In 2012-2013 she wrote and published a hard science fiction series set on Mars and titled Deserto rosso. The whole Deserto rosso series was also published as omnibus in December 2013 and hit No. 1 on the Italian Kindle Store in November 2014. Deserto rosso was published in English, with the title Red Desert, between 2014 and 2015. It includes the following books: Red Desert – Point of No Return, Red Desert – People of Mars, Red Desert – Invisible Enemy, and Red Desert – Back Home. She also authored three crime thrillers in the Detective Eric Shaw Trilogy – The Mentor (Il mentore, 2014), Syndrome (Sindrome, 2016), and Beyond the Limit (Oltre il limite, 2017) –, an action thriller titled Kindred Intentions (Affinità d’intenti, 2015), five more science fiction novels – L’isola di Gaia (2014), Per caso (2015), Ophir. Codice vivente (2016), Sirius. In caduta libera (2018), and Nave stellare Aurora (2020) – and a non-fiction book titled Self-publishing lab. Il mestiere dell’autoeditore (2020).

Her crime thriller The Mentor was first published in English by AmazonCrossing in 2015 and became an international bestseller hitting No. 1 on the Kindle Store in USA, UK, and Australia in October 2015.  This is a new edition of The Mentor (published in November 2022).
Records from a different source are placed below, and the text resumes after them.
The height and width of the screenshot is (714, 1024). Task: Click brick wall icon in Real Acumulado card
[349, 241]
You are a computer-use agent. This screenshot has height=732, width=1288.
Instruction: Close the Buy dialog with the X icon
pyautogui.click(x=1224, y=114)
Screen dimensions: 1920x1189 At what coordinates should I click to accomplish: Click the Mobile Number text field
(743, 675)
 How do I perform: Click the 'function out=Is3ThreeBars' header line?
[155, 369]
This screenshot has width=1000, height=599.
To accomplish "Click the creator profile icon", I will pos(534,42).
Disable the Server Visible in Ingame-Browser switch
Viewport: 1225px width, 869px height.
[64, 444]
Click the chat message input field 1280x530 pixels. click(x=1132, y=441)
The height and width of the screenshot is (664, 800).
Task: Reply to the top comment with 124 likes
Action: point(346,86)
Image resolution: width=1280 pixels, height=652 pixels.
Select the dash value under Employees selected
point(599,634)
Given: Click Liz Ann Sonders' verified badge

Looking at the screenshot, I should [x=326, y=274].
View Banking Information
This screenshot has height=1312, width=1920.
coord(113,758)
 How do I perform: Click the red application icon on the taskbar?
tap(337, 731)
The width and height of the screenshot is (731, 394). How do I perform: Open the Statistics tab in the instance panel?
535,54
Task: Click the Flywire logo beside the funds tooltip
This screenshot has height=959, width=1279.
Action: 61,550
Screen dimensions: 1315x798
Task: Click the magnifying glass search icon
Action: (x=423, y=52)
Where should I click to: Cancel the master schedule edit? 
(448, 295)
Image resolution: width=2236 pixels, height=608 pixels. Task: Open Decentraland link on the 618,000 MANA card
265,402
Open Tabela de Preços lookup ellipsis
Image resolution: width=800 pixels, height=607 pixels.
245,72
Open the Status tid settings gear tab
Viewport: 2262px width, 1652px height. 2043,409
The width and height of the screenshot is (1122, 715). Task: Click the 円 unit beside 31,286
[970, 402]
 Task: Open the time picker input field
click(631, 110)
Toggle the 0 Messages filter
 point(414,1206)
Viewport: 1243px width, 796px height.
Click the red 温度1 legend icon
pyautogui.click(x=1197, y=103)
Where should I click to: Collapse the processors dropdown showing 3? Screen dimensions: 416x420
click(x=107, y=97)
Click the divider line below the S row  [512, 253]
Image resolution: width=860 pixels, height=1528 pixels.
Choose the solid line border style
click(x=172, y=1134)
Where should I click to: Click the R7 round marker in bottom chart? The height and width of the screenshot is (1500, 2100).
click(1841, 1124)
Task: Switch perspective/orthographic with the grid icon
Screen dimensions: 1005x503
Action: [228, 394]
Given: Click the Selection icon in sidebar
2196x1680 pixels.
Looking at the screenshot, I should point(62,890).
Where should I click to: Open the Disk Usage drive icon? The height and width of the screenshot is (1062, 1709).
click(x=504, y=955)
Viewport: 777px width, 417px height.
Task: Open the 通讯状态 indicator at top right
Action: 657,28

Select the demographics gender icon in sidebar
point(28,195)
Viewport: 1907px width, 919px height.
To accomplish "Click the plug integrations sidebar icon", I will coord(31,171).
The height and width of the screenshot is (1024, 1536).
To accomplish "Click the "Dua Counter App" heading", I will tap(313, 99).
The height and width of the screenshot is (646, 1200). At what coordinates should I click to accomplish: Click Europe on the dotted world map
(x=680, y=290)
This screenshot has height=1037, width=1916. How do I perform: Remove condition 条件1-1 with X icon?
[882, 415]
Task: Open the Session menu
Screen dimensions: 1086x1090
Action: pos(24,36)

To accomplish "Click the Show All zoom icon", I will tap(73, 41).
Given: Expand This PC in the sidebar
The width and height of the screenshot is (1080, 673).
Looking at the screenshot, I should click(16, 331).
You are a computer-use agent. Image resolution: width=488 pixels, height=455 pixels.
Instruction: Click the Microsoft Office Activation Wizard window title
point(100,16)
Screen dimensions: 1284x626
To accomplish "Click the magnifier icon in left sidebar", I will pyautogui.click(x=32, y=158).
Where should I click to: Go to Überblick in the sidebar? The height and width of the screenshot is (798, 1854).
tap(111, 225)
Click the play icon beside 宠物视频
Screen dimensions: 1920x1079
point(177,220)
The other two books in the trilogy, Syndrome and Beyond the Limit, are expected in 2023.

She’s also a podcaster at FantascientifiCast, an Italian podcast about science fiction, an Italian Representative of Mars Initiative, and a member of the International Thriller Writers organization.

She’s often a guest both in Italy and abroad during book fairs, including Salone Internazionale del Libro di Torino (Turin Book Fair) and Frankfurter Buchmesse (Frankfurt Book Fair), local publishing events as well as university conferences, where she gives speeches about self-publishing and genre fiction writing. She has also taught a class on self-publishing at the University of Insubria (Varese, Italy) since 2016.

Her books have been reviewed or recommended by national magazines and newspapers such as Wired Italia, Tom’s Hardware Italia, La Repubblica, Tiscali News and Global Science (magazine of the Italian Space Agency).

As a science fiction and Star Wars fan, she is known in the Italian online community by her nickname, Anakina, which has become the name of her imprint.